A little science first, however, before our new reveal on climate-changing cows: Methane, though its effects are relatively short-term compared with carbon dioxide, is more than 84 times more powerful than CO₂ in its first two decades in the atmosphere, with a panel of UN-backed scientists warning in a recent report that global methane emissions must be reduced by a third by 2030 if the global warming is to be slowed.
OK, now to the bovines. A Canadian satellite company, GHGSat, that monitors methane emissions, has captured images of cattle-caused methane emissions from a California farming operation. The cloud of gas was detected over the Bear 5 feedlot in the San Joaquin Valley near Bakersfield, with quantities ranging from 977 pounds an hour to 1,473. If those emissions are sustained for a year, the cattle would release 5,116 tons of gas, enough to power 15,402 homes, the Montreal-based firm said in a statement.

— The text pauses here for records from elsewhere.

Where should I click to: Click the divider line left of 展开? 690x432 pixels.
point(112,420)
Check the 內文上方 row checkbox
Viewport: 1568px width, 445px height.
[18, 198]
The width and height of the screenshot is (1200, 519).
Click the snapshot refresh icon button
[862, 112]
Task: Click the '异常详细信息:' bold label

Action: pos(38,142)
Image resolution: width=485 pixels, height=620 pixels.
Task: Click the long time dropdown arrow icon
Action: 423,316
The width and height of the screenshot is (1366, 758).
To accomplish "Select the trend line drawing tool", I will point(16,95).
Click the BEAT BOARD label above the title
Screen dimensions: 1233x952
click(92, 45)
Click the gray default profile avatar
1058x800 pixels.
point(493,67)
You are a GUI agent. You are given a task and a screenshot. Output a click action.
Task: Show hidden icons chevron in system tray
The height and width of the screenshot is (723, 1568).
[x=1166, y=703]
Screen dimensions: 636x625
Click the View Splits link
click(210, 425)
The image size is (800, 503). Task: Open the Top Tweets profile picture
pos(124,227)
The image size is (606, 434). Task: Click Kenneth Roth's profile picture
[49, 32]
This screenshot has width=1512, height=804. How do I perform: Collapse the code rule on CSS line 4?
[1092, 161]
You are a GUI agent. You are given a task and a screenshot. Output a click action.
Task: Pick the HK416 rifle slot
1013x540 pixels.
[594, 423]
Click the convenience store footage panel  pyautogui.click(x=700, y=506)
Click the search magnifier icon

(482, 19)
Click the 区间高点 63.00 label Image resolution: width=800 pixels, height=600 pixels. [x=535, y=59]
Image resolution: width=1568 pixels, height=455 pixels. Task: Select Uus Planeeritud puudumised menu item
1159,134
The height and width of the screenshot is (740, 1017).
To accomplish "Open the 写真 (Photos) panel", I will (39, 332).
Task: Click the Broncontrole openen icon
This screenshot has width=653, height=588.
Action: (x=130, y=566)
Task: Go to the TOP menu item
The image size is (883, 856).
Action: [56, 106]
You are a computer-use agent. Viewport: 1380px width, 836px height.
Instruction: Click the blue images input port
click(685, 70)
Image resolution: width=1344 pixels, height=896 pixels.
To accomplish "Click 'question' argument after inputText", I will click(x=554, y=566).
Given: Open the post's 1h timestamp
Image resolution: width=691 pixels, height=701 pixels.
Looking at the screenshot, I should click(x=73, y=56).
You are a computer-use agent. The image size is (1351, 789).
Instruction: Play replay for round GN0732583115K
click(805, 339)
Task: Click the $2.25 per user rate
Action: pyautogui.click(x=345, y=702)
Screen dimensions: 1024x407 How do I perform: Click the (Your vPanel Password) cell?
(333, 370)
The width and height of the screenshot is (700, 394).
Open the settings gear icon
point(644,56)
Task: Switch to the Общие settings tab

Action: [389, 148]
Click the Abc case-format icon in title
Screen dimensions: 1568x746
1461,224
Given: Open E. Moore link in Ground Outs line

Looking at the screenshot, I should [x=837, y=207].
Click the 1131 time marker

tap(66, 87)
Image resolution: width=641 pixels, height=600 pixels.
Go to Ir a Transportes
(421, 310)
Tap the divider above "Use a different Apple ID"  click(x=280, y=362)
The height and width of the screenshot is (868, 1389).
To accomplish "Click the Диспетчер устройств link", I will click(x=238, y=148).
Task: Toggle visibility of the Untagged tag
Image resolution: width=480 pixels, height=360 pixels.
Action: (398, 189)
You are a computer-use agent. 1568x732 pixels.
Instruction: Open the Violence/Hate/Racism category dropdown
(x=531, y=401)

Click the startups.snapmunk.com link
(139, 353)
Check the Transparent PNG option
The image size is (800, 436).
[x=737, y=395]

“This has not been done at an individual facility scale for the agriculture sector, as far as we know,” Brody Wight, sales director at GHGSat, told Bloomberg. “The idea is that we need to measure first before you can take real positive action,” adding that the new findings were possible because of scientific advances in reading satellite images.
Meanwhile, we thought you might like to know two further things about cattle-produced methane. First, the internal process that produces it is called enteric fermentation. Google it to find out more. Second, 95% of it comes out of the front end, chiefly through the nose, with the remaining 5% coming out of the back end.
And you wondered why we are cow-captivated. That, and having grown up on a farm.